-- Begin --

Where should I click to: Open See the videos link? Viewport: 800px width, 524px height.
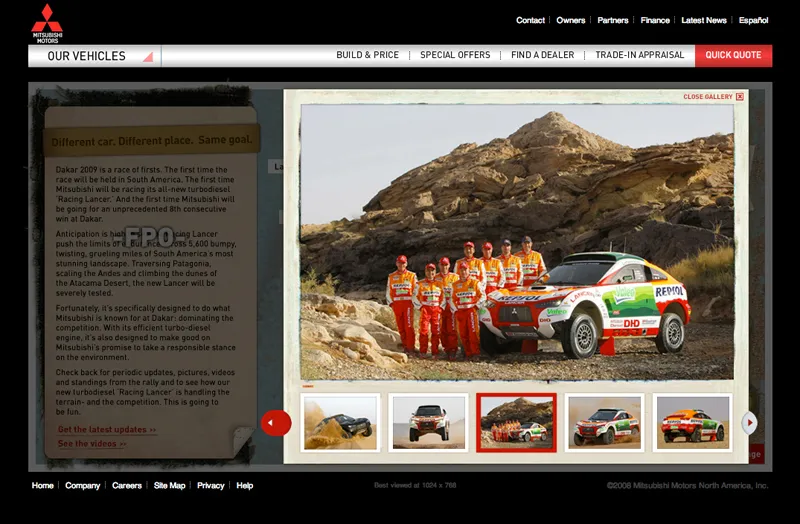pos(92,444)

-- End --
-- Begin --

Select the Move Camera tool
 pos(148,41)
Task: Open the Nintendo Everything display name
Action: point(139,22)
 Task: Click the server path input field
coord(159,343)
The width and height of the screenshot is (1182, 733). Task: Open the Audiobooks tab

-- End --

Convert the records into a Markdown table with the columns Row and Line. Start at the line containing "Select the Move Camera tool", stop after the line containing "The width and", and leave out blank lines.

| Row | Line |
|---|---|
| 1 | Select the Move Camera tool |
| 2 |  pos(148,41) |
| 3 | Task: Open the Nintendo Everything display name |
| 4 | Action: point(139,22) |
| 5 |  Task: Click the server path input field |
| 6 | coord(159,343) |
| 7 | The width and height of the screenshot is (1182, 733). Task: Open the Audiobooks tab |